Zach Saw's Blog: August 2008

Friday, August 29, 2008

Testing PHP on Windows - in 5 seconds! Without installing Apache, IIS or even PHP.

Testing PHP on Windows in less than 5 seconds without installing Apache, IIS or even PHP. Is this possible?
Yes it certainly is - and it's FREE.
QuickPHP is designed spefically for this purpose.
Here are the steps to test PHP on Windows in less than 5 seconds:

Download QuickPHP WebServer (quickphp_webserver.zip) from http://www.zachsaw.com/?pg=quickphp_php_tester_debugger
Unzip the file into C:\QuickPHP
Run QuickPHP.exe from the folder
Hit Start.

That's it!
You can now test your PHP webpages by browsing to http://127.0.0.1:5723 and QuickPHP will run 'index.php' in 'C:\' folder (of course, make sure you have a file called 'C:\index.php' - if not, copy and paste the following code and put them into 'C:\index.php').
If you wish, you can change the webserver's root to your local webpage folder and the default document name to point to your own index file.
index.php:
<?php phpinfo(); ?>
If you need any help, you can visit the QuickPHP forum.

Wednesday, August 20, 2008

Larrabee with FPGA pledge

Following up on my pledge to Intel for including a real-time reprogrammable highspeed FPGA on Larrabee, it looks like it's definitely very useful in a number of applications. With texture filtering being done in hardware with Larrabee running as a GPU, we could reprogram the FPGA to do motion search for H264 encoding. We're now going into a new era where computer engineers are very good in both software and hardware design.

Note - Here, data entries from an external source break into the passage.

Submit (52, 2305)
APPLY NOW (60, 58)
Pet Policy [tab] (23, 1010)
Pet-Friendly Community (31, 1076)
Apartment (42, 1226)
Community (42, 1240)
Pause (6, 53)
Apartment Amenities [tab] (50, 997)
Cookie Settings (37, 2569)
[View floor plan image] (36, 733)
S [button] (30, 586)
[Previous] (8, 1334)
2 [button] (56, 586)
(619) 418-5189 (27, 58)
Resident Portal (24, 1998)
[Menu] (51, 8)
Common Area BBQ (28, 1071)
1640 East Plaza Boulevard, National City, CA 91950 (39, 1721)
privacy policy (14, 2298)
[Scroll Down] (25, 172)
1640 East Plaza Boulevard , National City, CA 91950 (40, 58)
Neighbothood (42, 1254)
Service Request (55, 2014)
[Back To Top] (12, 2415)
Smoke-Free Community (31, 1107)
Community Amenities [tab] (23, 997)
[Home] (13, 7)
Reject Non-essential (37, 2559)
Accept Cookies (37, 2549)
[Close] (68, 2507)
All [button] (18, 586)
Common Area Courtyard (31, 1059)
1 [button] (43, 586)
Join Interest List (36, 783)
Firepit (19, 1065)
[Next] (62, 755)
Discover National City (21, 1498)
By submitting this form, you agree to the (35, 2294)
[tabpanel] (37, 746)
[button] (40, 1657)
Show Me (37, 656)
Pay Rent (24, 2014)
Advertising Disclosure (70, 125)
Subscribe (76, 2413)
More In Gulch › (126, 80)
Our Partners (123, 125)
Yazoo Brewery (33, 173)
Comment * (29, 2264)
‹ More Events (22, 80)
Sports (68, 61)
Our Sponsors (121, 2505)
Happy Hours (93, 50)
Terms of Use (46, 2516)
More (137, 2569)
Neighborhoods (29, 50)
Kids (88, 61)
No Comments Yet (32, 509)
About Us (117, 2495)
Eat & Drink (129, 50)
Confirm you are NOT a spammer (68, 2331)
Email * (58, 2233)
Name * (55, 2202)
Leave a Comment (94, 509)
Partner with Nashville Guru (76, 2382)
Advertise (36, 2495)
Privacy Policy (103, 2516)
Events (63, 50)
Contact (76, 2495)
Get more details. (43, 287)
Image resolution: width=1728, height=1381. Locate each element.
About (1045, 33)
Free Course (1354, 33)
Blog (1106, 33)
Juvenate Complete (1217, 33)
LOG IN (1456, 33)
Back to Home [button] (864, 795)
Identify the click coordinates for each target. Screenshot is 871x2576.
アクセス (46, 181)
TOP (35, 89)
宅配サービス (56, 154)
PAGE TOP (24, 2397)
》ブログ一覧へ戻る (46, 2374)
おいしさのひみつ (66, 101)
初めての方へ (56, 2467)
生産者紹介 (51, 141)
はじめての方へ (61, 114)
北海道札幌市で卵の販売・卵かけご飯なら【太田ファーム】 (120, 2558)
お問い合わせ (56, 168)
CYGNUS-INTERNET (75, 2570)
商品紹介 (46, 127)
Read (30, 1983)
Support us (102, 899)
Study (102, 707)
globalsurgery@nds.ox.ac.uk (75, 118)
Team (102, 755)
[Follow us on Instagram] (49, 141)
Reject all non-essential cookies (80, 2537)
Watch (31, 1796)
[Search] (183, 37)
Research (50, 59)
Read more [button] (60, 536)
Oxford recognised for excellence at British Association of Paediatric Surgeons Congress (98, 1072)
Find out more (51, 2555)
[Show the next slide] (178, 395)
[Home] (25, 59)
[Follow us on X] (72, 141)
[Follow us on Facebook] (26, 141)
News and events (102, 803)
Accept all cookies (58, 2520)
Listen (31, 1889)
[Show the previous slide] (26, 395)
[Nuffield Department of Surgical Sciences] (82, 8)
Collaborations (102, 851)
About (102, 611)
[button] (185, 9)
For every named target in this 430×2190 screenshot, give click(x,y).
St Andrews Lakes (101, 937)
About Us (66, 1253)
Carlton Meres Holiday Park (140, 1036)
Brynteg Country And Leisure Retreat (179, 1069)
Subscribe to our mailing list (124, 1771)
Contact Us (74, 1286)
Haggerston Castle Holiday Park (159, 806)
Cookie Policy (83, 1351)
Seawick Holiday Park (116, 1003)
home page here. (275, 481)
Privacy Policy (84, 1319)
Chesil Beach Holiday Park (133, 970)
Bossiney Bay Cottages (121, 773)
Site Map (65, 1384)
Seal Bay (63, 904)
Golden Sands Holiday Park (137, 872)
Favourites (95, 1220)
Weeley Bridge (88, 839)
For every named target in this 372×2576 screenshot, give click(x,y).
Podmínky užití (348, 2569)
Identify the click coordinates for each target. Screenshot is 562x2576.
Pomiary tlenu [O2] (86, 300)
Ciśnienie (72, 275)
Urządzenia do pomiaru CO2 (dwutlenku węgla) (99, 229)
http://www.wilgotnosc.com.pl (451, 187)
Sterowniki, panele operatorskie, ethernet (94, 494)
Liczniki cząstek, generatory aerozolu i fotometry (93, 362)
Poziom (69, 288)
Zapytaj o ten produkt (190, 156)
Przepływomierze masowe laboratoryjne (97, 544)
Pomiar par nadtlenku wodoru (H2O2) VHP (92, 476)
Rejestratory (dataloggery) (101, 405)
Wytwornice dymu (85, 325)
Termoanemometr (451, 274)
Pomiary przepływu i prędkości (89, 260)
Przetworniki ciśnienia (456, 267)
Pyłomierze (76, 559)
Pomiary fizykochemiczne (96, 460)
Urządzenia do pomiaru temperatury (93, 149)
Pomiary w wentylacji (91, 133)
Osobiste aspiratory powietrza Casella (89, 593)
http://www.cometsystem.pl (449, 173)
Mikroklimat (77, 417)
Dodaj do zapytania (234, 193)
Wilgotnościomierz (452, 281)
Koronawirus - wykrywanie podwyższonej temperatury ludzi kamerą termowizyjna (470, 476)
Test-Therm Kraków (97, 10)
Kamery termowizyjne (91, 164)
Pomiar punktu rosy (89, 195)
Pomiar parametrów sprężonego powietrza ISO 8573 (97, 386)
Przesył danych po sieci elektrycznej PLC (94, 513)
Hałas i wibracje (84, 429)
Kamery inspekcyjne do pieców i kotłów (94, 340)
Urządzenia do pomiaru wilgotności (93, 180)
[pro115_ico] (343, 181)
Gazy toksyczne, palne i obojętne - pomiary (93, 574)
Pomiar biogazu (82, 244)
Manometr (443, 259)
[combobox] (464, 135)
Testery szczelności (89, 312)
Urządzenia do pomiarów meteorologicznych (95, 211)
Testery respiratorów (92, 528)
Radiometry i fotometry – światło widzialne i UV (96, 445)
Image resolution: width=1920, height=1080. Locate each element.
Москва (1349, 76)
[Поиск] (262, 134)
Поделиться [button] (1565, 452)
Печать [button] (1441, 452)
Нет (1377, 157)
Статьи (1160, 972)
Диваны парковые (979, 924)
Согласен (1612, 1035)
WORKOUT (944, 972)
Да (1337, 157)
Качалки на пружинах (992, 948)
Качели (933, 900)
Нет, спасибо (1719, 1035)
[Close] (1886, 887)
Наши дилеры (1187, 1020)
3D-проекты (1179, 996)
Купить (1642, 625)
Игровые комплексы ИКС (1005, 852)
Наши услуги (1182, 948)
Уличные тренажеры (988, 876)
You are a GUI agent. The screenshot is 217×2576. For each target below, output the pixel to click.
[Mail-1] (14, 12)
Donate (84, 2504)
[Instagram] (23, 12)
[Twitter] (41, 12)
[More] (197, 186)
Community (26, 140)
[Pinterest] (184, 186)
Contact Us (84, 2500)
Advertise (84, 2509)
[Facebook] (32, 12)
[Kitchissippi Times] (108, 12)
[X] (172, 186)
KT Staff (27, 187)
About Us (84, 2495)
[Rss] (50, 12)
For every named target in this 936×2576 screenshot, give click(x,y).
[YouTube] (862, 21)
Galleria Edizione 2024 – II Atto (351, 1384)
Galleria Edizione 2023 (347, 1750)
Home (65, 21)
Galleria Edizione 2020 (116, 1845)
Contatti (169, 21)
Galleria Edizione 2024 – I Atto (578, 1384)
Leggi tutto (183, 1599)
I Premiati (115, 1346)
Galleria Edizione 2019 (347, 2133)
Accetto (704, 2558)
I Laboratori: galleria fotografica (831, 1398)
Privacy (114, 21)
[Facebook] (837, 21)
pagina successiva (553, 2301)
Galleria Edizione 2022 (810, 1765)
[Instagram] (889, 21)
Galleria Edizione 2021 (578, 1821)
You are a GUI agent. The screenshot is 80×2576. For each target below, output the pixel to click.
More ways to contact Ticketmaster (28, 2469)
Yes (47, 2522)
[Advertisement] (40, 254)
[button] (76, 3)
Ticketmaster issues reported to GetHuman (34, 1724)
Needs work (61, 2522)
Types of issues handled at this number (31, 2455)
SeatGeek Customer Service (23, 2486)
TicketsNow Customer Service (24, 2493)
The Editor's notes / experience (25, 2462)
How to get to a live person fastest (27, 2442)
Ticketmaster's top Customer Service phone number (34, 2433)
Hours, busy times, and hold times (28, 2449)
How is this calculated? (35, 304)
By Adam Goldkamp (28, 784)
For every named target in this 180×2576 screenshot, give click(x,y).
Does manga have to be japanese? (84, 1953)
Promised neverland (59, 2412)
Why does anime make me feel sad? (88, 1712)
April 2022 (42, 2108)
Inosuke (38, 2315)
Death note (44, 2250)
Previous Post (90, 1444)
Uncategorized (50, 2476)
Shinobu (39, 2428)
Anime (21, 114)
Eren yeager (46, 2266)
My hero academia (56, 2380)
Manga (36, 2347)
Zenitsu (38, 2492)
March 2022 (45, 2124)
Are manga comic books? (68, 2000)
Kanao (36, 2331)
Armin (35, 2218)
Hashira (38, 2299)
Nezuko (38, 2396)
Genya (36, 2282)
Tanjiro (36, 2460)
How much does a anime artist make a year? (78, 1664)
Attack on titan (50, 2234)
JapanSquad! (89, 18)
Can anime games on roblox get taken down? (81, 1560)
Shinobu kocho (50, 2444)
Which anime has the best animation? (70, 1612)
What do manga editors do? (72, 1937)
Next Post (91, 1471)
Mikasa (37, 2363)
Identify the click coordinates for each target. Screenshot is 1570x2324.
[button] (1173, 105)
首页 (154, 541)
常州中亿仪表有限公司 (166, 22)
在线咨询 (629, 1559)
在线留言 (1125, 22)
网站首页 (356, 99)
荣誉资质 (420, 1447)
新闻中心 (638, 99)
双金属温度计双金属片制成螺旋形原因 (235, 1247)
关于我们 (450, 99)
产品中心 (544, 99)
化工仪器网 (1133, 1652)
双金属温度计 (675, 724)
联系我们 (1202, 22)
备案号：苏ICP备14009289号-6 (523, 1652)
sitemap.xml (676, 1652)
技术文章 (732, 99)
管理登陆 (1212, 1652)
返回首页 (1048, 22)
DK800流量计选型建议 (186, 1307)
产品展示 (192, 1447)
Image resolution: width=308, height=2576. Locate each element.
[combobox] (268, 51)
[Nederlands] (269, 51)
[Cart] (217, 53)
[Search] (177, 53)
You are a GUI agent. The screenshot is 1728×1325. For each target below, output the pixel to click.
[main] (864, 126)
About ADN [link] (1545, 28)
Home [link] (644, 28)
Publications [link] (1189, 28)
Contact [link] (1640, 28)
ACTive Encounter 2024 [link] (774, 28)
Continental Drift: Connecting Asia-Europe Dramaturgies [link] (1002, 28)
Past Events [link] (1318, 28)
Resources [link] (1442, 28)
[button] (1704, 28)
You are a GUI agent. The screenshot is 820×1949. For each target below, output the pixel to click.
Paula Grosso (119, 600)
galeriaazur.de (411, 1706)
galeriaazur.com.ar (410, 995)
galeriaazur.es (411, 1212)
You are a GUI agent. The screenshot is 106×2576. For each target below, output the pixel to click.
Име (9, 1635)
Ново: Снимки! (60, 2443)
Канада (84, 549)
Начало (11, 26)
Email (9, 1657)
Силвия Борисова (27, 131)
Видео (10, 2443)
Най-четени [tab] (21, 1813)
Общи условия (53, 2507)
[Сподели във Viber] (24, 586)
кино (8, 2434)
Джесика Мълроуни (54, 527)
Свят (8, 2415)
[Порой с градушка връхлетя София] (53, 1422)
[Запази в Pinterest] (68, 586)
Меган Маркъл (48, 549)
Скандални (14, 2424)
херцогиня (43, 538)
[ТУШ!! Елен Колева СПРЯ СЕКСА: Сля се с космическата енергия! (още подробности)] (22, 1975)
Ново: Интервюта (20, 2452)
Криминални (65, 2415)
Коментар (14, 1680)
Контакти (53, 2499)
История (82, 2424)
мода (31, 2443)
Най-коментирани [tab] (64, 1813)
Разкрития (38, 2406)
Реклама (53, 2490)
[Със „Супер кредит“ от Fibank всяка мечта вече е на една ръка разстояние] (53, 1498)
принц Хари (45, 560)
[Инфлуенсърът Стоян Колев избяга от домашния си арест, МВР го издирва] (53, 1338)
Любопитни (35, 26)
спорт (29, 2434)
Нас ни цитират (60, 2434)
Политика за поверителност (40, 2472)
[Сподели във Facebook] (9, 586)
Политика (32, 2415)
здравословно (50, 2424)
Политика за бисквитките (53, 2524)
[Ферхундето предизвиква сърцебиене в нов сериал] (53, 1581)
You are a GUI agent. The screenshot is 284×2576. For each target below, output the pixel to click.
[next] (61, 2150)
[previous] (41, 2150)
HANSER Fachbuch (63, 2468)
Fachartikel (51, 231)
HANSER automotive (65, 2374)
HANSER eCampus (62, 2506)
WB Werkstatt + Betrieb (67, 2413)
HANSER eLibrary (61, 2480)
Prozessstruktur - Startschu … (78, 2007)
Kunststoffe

I suggested the idea of including an FPGA as part of the CPU to a fellow employee / manager back in Intel but unfortunately, it never got any attention. That was back in year 2001. 7 years following that, we're now seeing companies making full use of FPGAs to accelerate applications that aren't efficient to be run on a CPU. Larrabee solves some of the things I said an FPGA would solve, but there are definitely several other applications out there that would benefit from an FPGA. I also pointed out that Intel should come up with a library (i.e. hardware design) that developers can simply load into the FPGA to accelerate specific types of algos.

Take a look at this.

Larrabee picks it up where CUDA fails

Having read most of the publications by nVidia, ATI/AMD and Intel made available to SIGGRAPH, I have to say, I'm a believer in Larrabee. Most of the problems that plagued CUDA involves having to design and offload only certain parts of the algo which can be suited for GPU and which is small enough in terms of bandwidth utilization across PCIe over to the GPU, and then getting the results back from it via the same path.

The reason this is even being discussed lies in the fault of the whole GPGPU concept. The GPU is good at one thing - being fed textures (compressed) and command that are then pumped through its fat pipelines to get results (rendered image). Use it for something more generic, we have to deal with issues such as the PCIe bandwidth and having to feed the onboard frame buffer with enough contiguous data to work with. Say we have infinite video RAM. Even then, we'll still have to do some parts of the algo on the CPU as the GPU is just incapable of doing things like scalar operations and sequential branching algos (namely tree algos - heck, CUDA doesn't even do recursion) effectively. With a measly PCIe between CPU and GPU, any performance gained will most likely be offset.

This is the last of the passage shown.